SUPPLIED RECORDS =
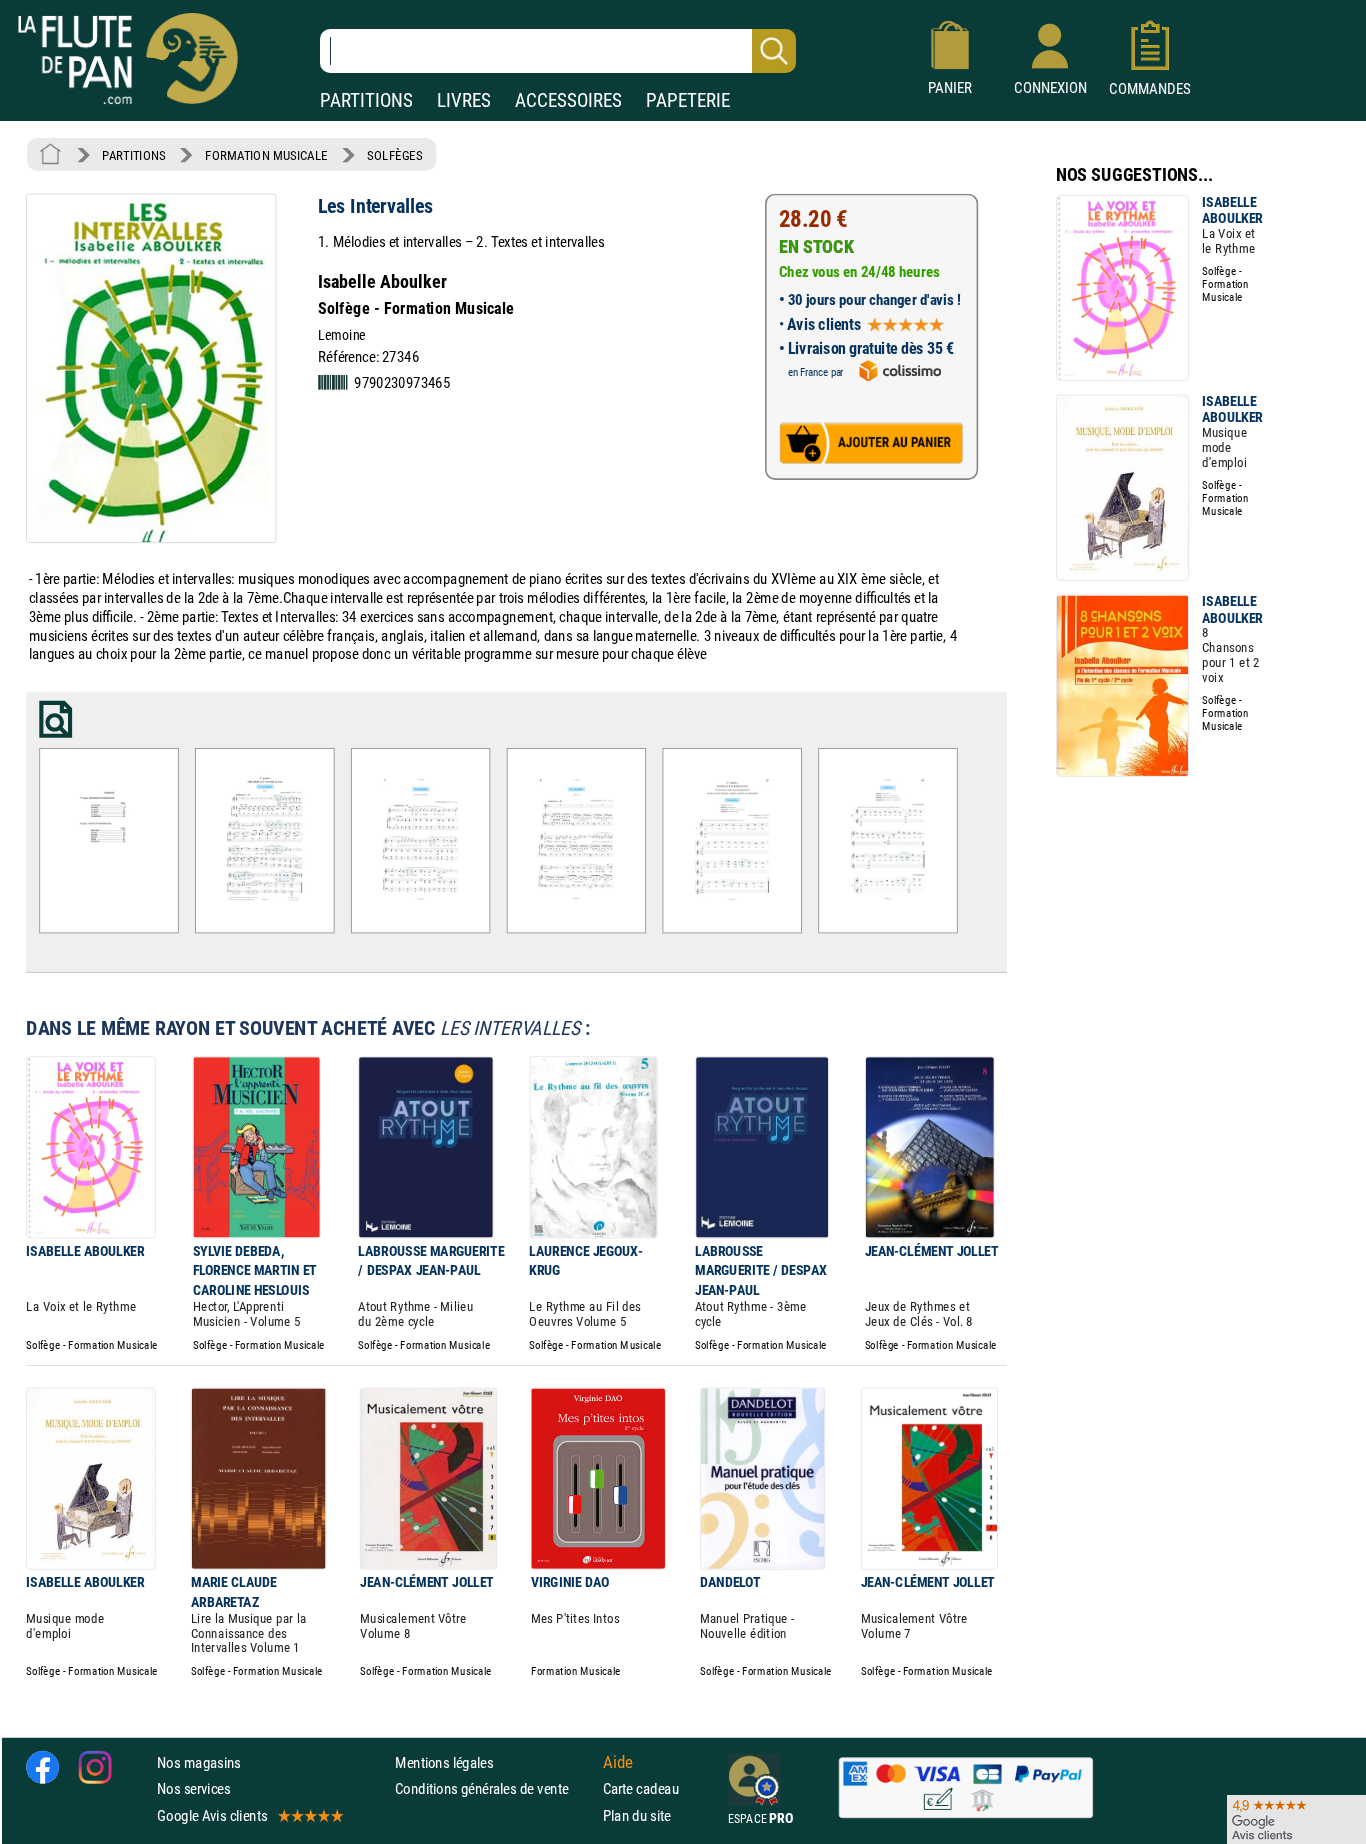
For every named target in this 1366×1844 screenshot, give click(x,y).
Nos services (193, 1788)
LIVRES (464, 100)
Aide (618, 1762)
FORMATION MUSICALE (266, 155)
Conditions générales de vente (494, 1788)
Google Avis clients (212, 1814)
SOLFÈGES (394, 155)
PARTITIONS (366, 100)
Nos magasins (199, 1762)
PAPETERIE (688, 100)
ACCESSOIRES (568, 100)
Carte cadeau (641, 1788)
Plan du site (637, 1814)
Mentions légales (444, 1762)
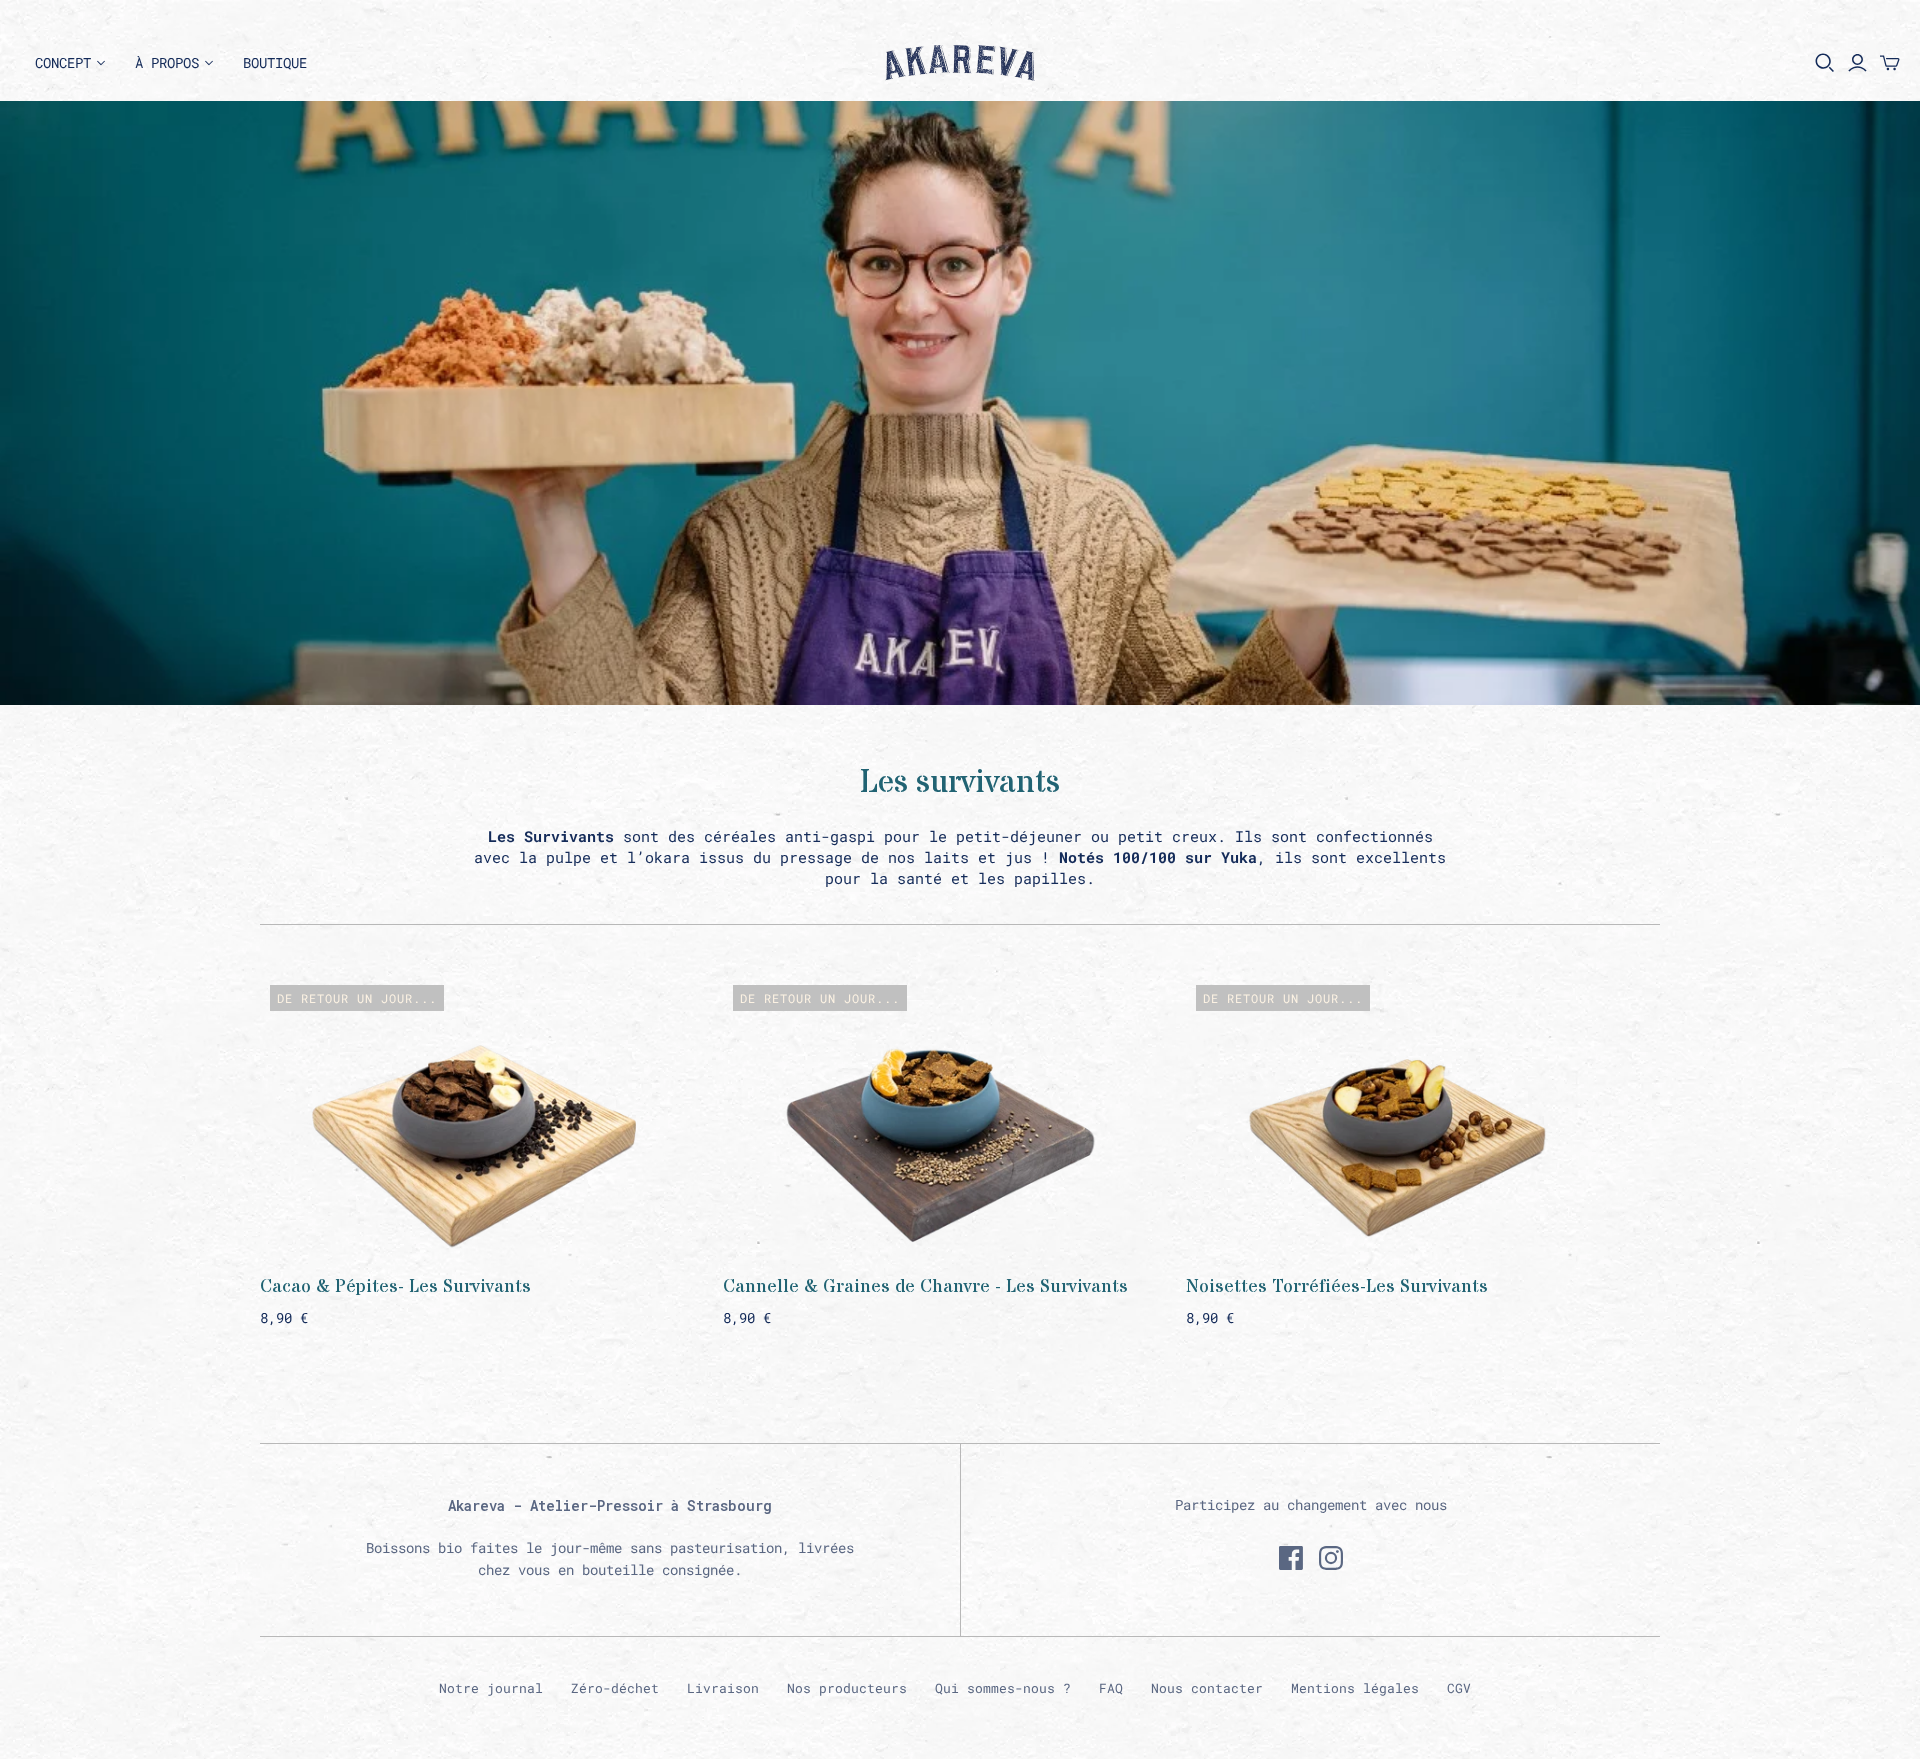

PROMPT = Could you output the listing word for word, omitting every picture?

RESPONSE BOX =
For every named target in this 1366×1844 screenshot, give click(x,y).
Nos services (193, 1788)
LIVRES (464, 100)
Aide (618, 1762)
FORMATION MUSICALE (266, 155)
Conditions générales de vente (494, 1788)
Google Avis clients (212, 1814)
SOLFÈGES (394, 155)
PARTITIONS (366, 100)
Nos magasins (199, 1762)
PAPETERIE (688, 100)
ACCESSOIRES (568, 100)
Carte cadeau (641, 1788)
Plan du site (637, 1814)
Mentions légales (444, 1762)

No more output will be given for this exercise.